====== Recorded information

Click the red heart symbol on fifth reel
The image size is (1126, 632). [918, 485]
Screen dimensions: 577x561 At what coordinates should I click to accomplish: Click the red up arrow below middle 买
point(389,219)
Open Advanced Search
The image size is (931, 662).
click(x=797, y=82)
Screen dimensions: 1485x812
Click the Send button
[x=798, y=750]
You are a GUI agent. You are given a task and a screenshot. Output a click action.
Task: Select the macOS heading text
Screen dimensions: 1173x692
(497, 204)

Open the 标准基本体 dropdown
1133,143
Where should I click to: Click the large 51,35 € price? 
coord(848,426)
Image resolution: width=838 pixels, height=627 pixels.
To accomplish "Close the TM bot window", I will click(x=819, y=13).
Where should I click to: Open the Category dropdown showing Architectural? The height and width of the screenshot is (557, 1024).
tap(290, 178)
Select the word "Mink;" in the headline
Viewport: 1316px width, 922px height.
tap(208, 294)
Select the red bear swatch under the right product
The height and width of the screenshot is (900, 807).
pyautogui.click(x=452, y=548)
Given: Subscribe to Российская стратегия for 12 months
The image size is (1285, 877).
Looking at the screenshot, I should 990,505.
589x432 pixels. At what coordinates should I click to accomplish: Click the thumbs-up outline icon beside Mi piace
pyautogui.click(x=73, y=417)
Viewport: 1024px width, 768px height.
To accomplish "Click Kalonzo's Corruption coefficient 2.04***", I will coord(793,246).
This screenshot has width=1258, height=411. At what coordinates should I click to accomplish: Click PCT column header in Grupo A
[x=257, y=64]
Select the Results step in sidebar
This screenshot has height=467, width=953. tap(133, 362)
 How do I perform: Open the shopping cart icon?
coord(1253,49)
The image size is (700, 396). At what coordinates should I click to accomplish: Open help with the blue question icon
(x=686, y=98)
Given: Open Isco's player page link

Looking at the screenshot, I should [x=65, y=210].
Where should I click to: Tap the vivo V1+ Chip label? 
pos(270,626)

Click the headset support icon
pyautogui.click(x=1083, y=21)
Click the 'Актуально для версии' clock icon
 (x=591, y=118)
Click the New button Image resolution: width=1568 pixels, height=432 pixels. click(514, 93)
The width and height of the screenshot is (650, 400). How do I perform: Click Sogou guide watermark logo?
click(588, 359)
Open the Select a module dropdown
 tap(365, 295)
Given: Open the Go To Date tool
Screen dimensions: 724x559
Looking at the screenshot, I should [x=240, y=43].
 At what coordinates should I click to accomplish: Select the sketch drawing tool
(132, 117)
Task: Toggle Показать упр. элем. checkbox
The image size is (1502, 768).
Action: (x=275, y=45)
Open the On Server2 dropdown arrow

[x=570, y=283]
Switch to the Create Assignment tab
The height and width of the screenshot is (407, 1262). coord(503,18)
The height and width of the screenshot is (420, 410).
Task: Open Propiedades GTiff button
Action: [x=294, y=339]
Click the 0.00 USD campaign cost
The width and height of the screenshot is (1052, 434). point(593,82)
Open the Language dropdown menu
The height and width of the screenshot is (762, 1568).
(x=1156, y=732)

============

**Problem statement**: Each line of the data above containing the string "resolution" is to be copied.

**Task response**:
Image resolution: width=838 pixels, height=627 pixels.
Click the New button Image resolution: width=1568 pixels, height=432 pixels. click(514, 93)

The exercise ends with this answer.